Doctor Alicja Rutkowska-Suchorska, a specialist psychiatrist and certified psychotherapist, defines the therapy of obsessive compulsive disorder as a two-pronged, combining psychotherapy with pharmacology. The most commonly used is CBT, i.e. cognitive-behavioral therapy, the purpose of which is to identify and then extinguish erroneous beliefs and cause-effect relationships (it is not washing your hands twenty times an hour that nothing wrong has happened) and reducing the number and severity of intrusive behavior or rituals.

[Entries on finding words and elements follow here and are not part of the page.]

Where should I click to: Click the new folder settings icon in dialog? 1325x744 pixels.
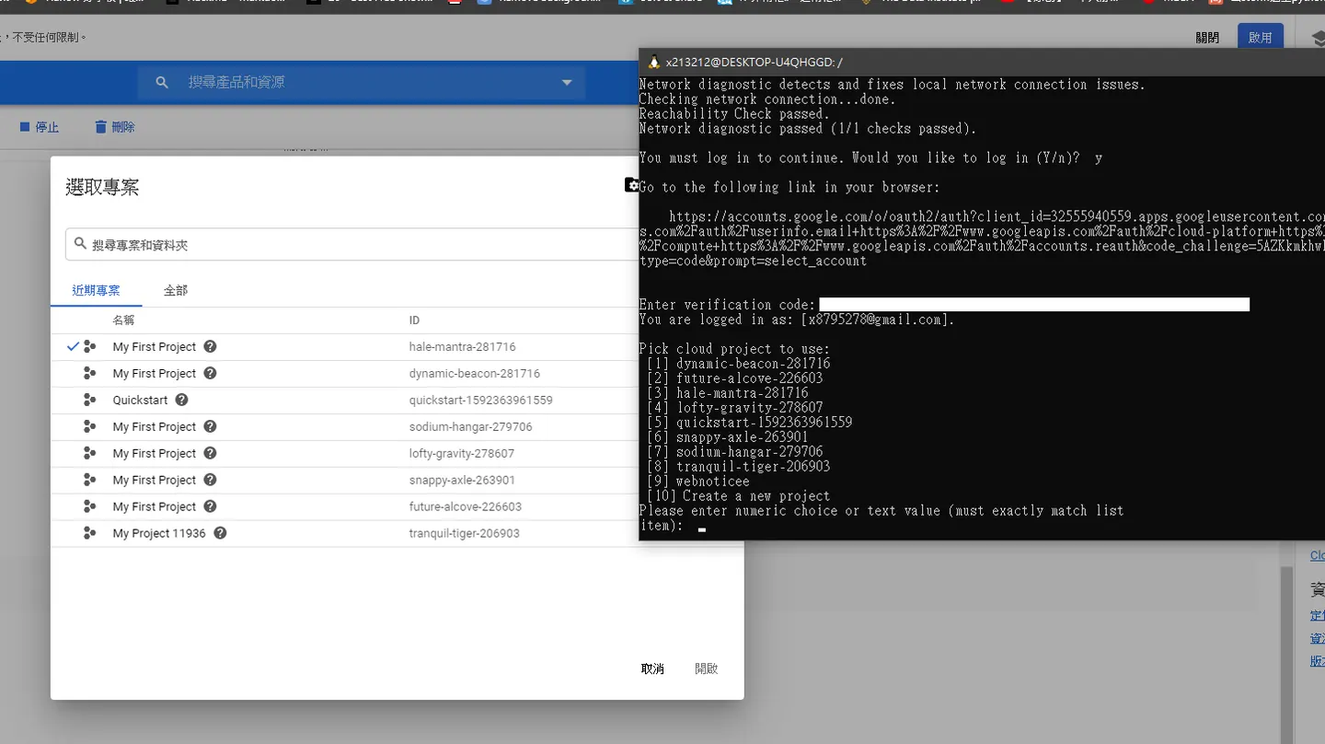tap(631, 185)
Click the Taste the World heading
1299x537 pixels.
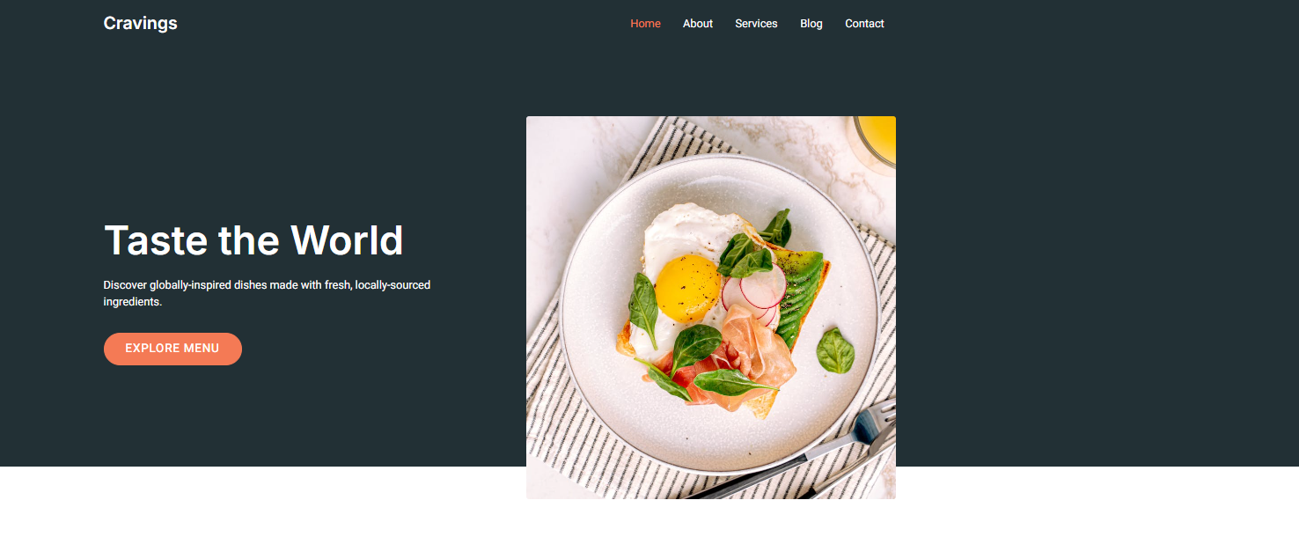tap(253, 240)
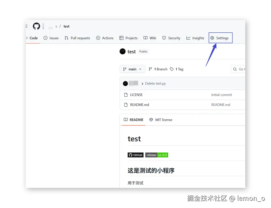Viewport: 271px width, 208px height.
Task: Click the Go to file search box
Action: (x=239, y=69)
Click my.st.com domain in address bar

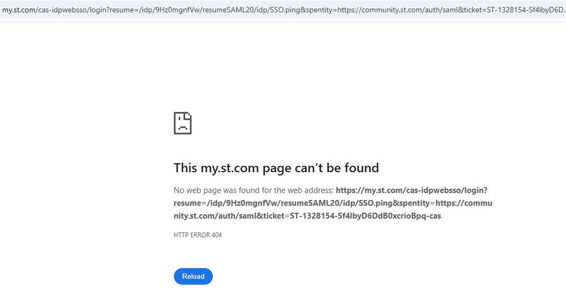pyautogui.click(x=18, y=9)
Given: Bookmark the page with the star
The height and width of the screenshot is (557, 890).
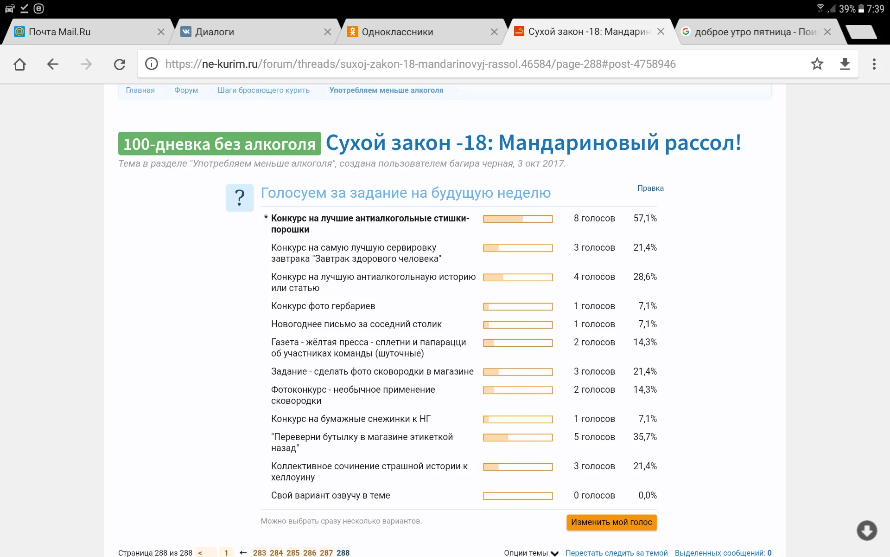Looking at the screenshot, I should pyautogui.click(x=817, y=64).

It is estimated that about 4% of the population suffer from obsessive-compulsive disorder (no data is available on how many film heroes suffered from this ailment, however, some consolation for those struggling with obsessive compulsions may be the fact that neither Jack Nicholson nor Mark Kondrat were avoided by them. ). In our increasingly computerized, logical, and almost completely understood world, this disorder is a negative triumph of magical thinking and the eternal ritualization of life. However, as long as, just in case, we attach new links to the chains of (un) happiness, the belief that compulsion has the power of an amulet will remain in us.

Text: Julia Wolin

Doctor Alicja Rutkowska-Suchorska, a specialist psychiatrist and certified psychotherapist, specializes in the treatment of this disease. We invite you to read the interview on obsessive compulsive disorder.